#### Task details
Lay out the items as a numbered list, running from the line that contains "600x508 pixels. Task: Click" through the last line of the items, skipping any blank lines and leaving out the pictures.

#### Excerpted data
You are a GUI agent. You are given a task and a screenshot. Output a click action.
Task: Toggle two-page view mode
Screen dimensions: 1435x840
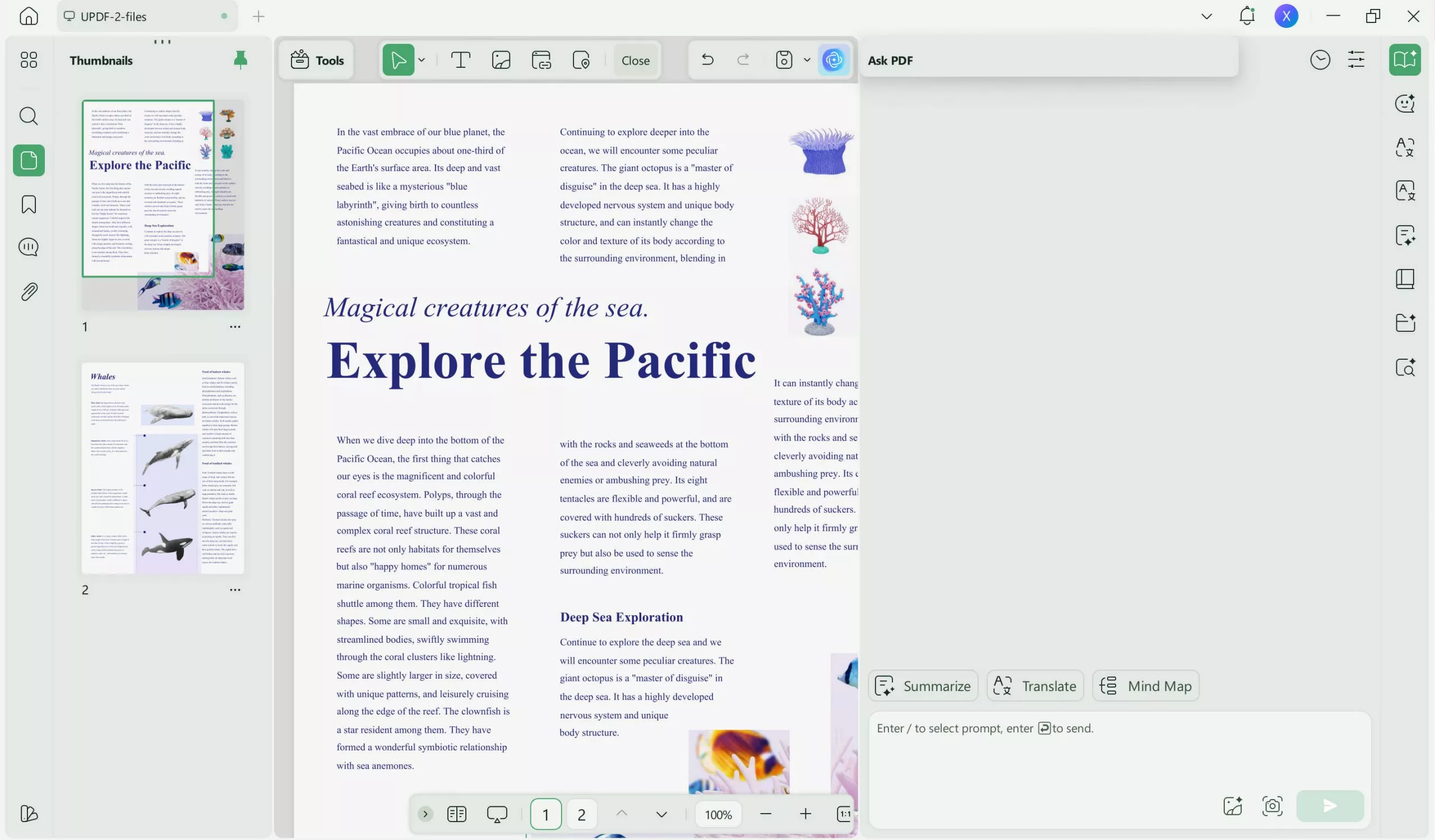click(x=456, y=814)
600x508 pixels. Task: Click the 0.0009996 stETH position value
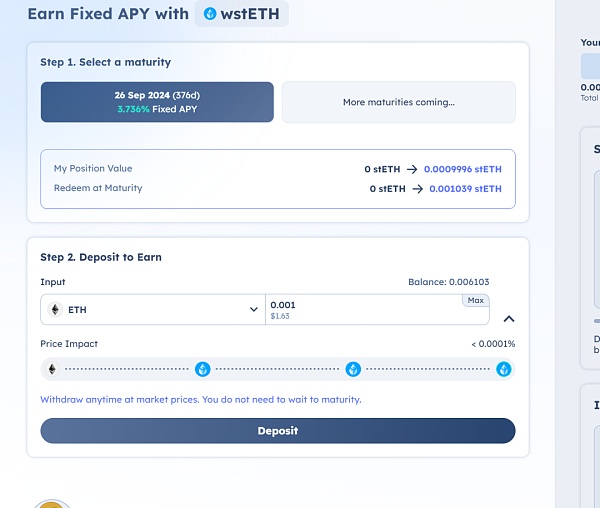point(462,169)
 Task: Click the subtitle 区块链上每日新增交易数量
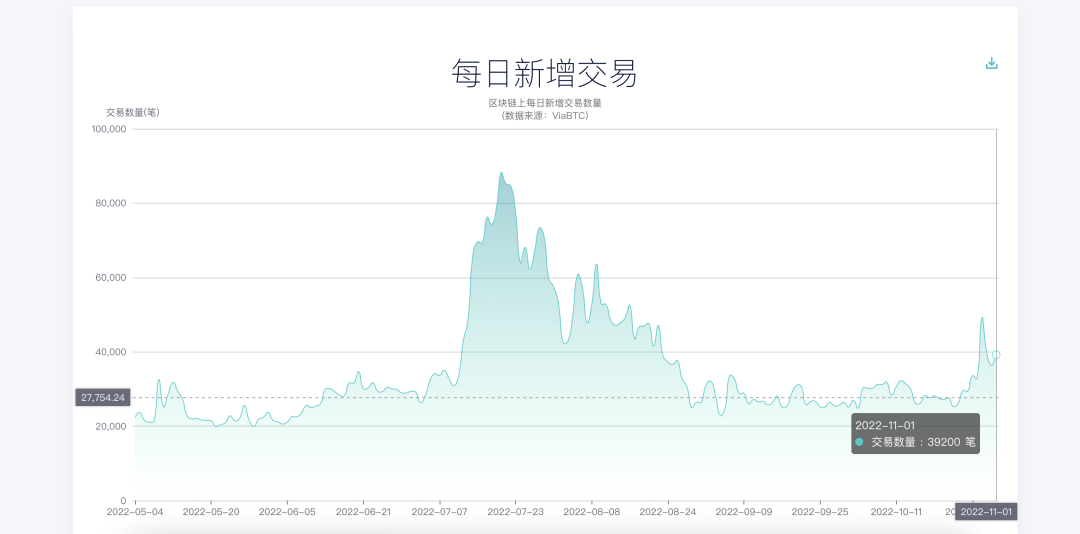[544, 103]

#### Worked answer
1. 600x508 pixels. Task: Click the 0.0009996 stETH position value
2. point(462,169)
3.  Task: Click the subtitle 区块链上每日新增交易数量
4. [544, 103]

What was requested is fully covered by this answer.